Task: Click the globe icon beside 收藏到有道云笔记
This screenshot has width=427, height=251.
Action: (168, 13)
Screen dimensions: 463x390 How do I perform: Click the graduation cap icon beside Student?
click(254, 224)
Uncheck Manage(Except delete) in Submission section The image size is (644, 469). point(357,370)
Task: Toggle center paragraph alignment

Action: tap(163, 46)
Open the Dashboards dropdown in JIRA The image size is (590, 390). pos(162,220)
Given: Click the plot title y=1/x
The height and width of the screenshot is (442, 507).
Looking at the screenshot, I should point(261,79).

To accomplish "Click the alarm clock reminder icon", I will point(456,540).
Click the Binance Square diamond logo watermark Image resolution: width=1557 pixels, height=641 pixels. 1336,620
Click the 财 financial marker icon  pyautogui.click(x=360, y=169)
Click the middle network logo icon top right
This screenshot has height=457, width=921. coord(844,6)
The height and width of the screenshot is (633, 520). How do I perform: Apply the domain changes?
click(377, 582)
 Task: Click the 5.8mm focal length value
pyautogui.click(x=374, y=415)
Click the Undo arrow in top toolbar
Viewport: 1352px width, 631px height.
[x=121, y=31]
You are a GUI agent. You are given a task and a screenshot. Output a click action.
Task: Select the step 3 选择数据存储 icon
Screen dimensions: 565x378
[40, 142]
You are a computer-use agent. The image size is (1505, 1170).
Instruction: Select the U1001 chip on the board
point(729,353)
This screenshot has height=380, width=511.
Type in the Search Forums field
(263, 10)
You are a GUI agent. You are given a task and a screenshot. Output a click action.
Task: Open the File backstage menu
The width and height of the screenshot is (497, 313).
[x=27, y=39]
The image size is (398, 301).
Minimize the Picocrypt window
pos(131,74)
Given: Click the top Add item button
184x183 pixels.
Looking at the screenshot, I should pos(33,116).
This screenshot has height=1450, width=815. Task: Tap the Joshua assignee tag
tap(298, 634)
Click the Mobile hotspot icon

::::

- _Work item_:
Write out each record exactly, without addition or omission.

- _Answer for the task_:
Task: Click the globe icon beside 收藏到有道云笔记
This screenshot has width=427, height=251.
Action: (168, 13)
Screen dimensions: 463x390 How do I perform: Click the graduation cap icon beside Student?
click(254, 224)
Uncheck Manage(Except delete) in Submission section The image size is (644, 469). point(357,370)
Task: Toggle center paragraph alignment

Action: tap(163, 46)
Open the Dashboards dropdown in JIRA The image size is (590, 390). pos(162,220)
Given: Click the plot title y=1/x
The height and width of the screenshot is (442, 507).
Looking at the screenshot, I should point(261,79).

To accomplish "Click the alarm clock reminder icon", I will point(456,540).
Click the Binance Square diamond logo watermark Image resolution: width=1557 pixels, height=641 pixels. 1336,620
Click the 财 financial marker icon  pyautogui.click(x=360, y=169)
Click the middle network logo icon top right
This screenshot has height=457, width=921. coord(844,6)
The height and width of the screenshot is (633, 520). How do I perform: Apply the domain changes?
click(377, 582)
 Task: Click the 5.8mm focal length value
pyautogui.click(x=374, y=415)
Click the Undo arrow in top toolbar
Viewport: 1352px width, 631px height.
[x=121, y=31]
You are a GUI agent. You are given a task and a screenshot. Output a click action.
Task: Select the step 3 选择数据存储 icon
Screen dimensions: 565x378
[40, 142]
You are a computer-use agent. The image size is (1505, 1170).
Instruction: Select the U1001 chip on the board
point(729,353)
This screenshot has height=380, width=511.
Type in the Search Forums field
(263, 10)
You are a GUI agent. You are given a task and a screenshot. Output a click action.
Task: Open the File backstage menu
The width and height of the screenshot is (497, 313).
[x=27, y=39]
The image size is (398, 301).
Minimize the Picocrypt window
pos(131,74)
Given: Click the top Add item button
184x183 pixels.
Looking at the screenshot, I should pos(33,116).
This screenshot has height=1450, width=815. Task: Tap the Joshua assignee tag
tap(298, 634)
Click the Mobile hotspot icon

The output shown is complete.